### What needs to be done
Go to the line containing "Viewport: 768px width, 432px height." in the records below and retype from there through the final line, exactly.

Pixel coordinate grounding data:
********
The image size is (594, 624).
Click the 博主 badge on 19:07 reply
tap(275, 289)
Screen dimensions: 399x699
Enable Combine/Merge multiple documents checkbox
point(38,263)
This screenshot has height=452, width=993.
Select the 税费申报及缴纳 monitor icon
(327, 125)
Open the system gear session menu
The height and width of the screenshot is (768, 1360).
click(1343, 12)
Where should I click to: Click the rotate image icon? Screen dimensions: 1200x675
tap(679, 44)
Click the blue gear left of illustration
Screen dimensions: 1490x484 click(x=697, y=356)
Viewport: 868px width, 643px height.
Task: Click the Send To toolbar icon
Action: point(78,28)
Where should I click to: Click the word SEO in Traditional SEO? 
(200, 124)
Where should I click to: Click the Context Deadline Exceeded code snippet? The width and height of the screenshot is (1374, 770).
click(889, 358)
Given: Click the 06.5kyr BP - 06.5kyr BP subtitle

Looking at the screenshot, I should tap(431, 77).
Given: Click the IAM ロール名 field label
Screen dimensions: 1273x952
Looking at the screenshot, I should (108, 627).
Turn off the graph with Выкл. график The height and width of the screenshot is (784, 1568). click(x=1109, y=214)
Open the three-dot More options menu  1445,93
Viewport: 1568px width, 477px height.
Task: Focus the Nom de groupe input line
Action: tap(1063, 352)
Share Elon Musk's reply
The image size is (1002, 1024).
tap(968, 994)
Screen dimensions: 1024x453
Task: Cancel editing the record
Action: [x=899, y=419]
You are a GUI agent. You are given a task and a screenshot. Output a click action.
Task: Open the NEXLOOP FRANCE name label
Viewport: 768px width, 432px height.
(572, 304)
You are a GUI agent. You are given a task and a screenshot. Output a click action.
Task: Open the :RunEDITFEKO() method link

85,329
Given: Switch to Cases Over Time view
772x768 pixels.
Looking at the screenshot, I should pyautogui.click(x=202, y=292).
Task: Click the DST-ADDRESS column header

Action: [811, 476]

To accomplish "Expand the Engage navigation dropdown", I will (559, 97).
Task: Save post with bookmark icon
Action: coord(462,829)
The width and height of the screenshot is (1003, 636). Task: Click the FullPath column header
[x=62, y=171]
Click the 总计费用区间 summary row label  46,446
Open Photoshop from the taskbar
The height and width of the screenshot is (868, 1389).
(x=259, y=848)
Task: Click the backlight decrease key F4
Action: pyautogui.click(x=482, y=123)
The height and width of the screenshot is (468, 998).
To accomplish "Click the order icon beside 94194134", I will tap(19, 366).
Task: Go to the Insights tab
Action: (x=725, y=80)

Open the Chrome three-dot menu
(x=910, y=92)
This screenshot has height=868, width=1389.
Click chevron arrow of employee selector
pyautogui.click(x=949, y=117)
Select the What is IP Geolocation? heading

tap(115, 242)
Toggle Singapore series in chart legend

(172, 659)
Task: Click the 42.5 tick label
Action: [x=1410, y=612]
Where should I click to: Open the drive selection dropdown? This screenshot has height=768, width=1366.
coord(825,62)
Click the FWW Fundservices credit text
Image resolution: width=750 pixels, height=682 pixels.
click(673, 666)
********
### Written solution
Viewport: 768px width, 432px height.
(572, 304)
You are a GUI agent. You are given a task and a screenshot. Output a click action.
Task: Open the :RunEDITFEKO() method link

85,329
Given: Switch to Cases Over Time view
772x768 pixels.
Looking at the screenshot, I should pyautogui.click(x=202, y=292).
Task: Click the DST-ADDRESS column header

Action: [811, 476]

To accomplish "Expand the Engage navigation dropdown", I will (559, 97).
Task: Save post with bookmark icon
Action: coord(462,829)
The width and height of the screenshot is (1003, 636). Task: Click the FullPath column header
[x=62, y=171]
Click the 总计费用区间 summary row label  46,446
Open Photoshop from the taskbar
The height and width of the screenshot is (868, 1389).
(x=259, y=848)
Task: Click the backlight decrease key F4
Action: pyautogui.click(x=482, y=123)
The height and width of the screenshot is (468, 998).
To accomplish "Click the order icon beside 94194134", I will tap(19, 366).
Task: Go to the Insights tab
Action: (x=725, y=80)

Open the Chrome three-dot menu
(x=910, y=92)
This screenshot has height=868, width=1389.
Click chevron arrow of employee selector
pyautogui.click(x=949, y=117)
Select the What is IP Geolocation? heading

tap(115, 242)
Toggle Singapore series in chart legend

(172, 659)
Task: Click the 42.5 tick label
Action: [x=1410, y=612]
Where should I click to: Open the drive selection dropdown? This screenshot has height=768, width=1366.
coord(825,62)
Click the FWW Fundservices credit text
Image resolution: width=750 pixels, height=682 pixels.
click(673, 666)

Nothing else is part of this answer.